**PROVIDED TEXT**
Happy New Calendar Year!

It's a tradition. Non-traditionalists celebrate select traditions, often without knowing their significance.

Dust Bunny Queen said...

Personally, New Years represents the time when the days are beginning to noticeably get longer. It is a diurnal thing for me. I look forward to the longer days and more sunshine. It is a time when I can begin to look eagerly forward to another spring, summer and the cycle of life continues.

We don't celebrate New Years. I don't make New Year's resolutions, because I know myself and I will most likely not keep the resolution. However, it is a good time to reflect on what you have done, accomplished and failed at in the previous year and think about how you can do better or more in the next cycle. Plus a great time to peruse seed catalogs!!! Plan new projects for the spring.

Sam L. said...

Very light snow last night. Sunny now; snow slowly melting/evaporating.

Saint Croix said...

I used to get drunk for fun. I did this a bit in high school. Once I took all my clothes off at a party, after drinking almost a fifth of vodka. I vomited like nine times in this girl's house. Another girl, a "nice" girl, put my pants back on for me. And apparently got a reputation for her trouble.

The next day I was confused by the mud stains on my underwear. But I felt no pain at all. Felt pretty good. I did have trouble finding my car the next day. Maybe that's why I always thought Dude, Where's My Car? was kinda funny.

At the University of Georgia I got drunk a lot. It was fun. I liked it. One time I was walking home from a party. I was walking in the middle of the road, away from the dorms. I have a horrible sense of direction. You would think when I was drunk I'd have a great sense of direction, to make up for it, but I don't.

So I'm walking the wrong way, and this car stops. Probably because I'm blocking the road. It's filled with girls. And they ask me where I'm going, and I say to Russell, which was the freshman dorm. And they laugh and tell me to get in the car. And they turn around and drive me home.

Women are nice.

**Data lines**
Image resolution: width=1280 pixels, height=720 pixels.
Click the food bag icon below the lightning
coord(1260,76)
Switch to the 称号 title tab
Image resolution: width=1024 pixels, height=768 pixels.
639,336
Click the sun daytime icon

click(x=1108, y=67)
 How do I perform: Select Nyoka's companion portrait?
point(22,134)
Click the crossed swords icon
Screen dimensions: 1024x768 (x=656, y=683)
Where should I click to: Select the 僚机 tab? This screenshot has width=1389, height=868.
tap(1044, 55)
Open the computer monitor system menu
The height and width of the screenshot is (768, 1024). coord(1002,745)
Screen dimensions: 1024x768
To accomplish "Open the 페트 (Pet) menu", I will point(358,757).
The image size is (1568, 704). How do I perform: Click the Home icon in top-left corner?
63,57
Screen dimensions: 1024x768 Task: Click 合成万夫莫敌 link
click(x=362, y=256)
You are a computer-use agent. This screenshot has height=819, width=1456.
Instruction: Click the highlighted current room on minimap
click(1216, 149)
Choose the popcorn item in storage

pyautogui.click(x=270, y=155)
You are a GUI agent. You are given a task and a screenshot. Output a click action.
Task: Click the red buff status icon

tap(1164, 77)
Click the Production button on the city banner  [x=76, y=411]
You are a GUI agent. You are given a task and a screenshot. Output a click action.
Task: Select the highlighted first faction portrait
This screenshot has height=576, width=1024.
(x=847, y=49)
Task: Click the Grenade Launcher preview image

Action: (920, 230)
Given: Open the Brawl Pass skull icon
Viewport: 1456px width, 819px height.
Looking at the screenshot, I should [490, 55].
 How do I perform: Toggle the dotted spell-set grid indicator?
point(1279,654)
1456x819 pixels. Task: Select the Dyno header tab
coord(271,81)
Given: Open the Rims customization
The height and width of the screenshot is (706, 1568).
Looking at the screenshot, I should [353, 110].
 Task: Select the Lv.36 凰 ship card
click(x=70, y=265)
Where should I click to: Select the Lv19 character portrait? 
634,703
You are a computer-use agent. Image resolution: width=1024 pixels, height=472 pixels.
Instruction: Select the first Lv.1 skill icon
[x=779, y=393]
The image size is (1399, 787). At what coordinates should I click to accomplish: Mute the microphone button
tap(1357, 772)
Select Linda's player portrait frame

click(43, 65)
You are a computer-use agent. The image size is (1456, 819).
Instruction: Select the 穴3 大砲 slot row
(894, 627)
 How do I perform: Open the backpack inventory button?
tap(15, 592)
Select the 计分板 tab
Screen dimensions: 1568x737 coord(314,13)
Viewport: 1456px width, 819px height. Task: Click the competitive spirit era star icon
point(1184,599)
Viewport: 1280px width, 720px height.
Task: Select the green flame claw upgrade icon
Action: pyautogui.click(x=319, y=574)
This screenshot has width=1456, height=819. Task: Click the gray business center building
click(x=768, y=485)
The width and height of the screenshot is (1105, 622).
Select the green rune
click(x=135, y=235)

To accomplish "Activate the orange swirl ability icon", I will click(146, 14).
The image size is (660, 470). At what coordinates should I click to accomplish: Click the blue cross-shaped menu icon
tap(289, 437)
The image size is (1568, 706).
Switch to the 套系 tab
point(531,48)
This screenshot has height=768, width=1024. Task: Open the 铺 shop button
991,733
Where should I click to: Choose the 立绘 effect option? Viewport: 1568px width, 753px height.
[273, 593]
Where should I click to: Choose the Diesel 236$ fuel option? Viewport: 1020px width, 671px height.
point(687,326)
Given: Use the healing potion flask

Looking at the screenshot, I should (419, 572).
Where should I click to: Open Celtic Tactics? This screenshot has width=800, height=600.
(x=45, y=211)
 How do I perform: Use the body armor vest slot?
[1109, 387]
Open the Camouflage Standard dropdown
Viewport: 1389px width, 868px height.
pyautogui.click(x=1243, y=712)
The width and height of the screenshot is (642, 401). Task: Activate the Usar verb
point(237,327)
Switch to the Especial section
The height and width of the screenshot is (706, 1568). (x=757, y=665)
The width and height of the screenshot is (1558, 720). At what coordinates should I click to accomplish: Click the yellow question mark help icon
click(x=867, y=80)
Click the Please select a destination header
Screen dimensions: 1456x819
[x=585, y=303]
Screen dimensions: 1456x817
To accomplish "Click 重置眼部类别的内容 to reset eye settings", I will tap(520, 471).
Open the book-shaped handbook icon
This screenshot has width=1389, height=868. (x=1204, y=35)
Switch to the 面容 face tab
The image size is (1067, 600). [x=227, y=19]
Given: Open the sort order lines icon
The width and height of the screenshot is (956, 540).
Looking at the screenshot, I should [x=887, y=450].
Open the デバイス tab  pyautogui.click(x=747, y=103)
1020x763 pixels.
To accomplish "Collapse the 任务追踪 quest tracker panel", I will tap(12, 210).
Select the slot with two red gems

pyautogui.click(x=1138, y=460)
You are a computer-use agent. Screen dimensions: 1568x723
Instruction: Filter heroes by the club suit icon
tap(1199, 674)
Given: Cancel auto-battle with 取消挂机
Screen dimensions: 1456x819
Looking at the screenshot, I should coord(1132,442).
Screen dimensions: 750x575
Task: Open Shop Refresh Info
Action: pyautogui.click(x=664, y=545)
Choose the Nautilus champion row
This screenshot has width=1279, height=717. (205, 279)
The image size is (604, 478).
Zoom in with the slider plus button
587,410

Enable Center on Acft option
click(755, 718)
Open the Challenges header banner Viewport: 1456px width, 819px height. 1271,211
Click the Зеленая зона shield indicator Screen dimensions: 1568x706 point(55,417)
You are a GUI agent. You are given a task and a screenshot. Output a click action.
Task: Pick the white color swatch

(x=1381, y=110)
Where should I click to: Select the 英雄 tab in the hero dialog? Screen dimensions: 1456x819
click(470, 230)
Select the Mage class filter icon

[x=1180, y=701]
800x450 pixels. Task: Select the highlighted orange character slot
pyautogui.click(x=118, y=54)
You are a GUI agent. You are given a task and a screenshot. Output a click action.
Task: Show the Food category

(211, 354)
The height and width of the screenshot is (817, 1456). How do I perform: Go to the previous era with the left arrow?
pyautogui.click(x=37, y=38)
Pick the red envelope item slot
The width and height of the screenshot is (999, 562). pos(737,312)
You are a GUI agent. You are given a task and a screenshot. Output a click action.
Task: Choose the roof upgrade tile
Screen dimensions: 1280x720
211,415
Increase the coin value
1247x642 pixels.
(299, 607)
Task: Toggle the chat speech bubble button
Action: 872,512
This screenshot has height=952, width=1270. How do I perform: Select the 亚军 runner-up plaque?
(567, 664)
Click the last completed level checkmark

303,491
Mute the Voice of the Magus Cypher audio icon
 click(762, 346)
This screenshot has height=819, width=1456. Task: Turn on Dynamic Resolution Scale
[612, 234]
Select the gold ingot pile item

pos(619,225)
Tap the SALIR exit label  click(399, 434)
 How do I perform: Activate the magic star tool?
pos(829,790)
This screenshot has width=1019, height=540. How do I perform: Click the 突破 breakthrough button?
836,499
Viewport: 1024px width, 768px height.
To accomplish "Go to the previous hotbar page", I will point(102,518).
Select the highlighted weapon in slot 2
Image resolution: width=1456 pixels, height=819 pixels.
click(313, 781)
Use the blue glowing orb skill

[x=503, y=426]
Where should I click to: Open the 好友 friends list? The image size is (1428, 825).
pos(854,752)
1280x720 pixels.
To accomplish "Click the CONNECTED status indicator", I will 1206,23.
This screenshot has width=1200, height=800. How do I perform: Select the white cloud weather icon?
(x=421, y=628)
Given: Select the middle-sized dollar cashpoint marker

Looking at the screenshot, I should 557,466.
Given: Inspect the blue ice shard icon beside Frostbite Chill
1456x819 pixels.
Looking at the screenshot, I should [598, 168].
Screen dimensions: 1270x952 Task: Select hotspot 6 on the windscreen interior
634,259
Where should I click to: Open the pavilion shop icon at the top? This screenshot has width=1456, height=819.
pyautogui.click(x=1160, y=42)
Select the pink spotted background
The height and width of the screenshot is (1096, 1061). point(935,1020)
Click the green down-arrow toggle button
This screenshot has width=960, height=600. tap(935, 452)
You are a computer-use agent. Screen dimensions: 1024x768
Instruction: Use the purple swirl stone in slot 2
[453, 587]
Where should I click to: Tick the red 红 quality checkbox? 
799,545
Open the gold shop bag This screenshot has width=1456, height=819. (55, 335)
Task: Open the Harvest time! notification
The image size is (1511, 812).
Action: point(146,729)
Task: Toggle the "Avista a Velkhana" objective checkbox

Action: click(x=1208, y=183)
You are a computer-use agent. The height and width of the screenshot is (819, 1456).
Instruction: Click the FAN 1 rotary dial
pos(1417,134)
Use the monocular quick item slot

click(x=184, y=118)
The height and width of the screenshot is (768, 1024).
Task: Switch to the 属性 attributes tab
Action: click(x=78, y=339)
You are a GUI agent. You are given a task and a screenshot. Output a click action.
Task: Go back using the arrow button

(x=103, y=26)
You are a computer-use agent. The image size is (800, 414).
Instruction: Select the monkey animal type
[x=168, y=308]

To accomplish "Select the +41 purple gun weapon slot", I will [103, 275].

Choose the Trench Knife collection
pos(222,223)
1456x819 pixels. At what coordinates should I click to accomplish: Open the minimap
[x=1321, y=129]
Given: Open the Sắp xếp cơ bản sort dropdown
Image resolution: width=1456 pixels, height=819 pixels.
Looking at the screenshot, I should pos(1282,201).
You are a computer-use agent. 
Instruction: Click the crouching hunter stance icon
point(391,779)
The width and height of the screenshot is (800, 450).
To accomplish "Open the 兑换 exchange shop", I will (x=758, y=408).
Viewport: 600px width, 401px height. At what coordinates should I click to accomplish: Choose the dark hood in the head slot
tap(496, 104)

**PROBLEM DESCRIPTION**
Please repeat the stretch of the New Year comments from "We don't celebrate" through "Saint Croix said...", word for word.

**SOLUTION TO THE EXERCISE**
We don't celebrate New Years. I don't make New Year's resolutions, because I know myself and I will most likely not keep the resolution. However, it is a good time to reflect on what you have done, accomplished and failed at in the previous year and think about how you can do better or more in the next cycle. Plus a great time to peruse seed catalogs!!! Plan new projects for the spring.

Sam L. said...

Very light snow last night. Sunny now; snow slowly melting/evaporating.

Saint Croix said...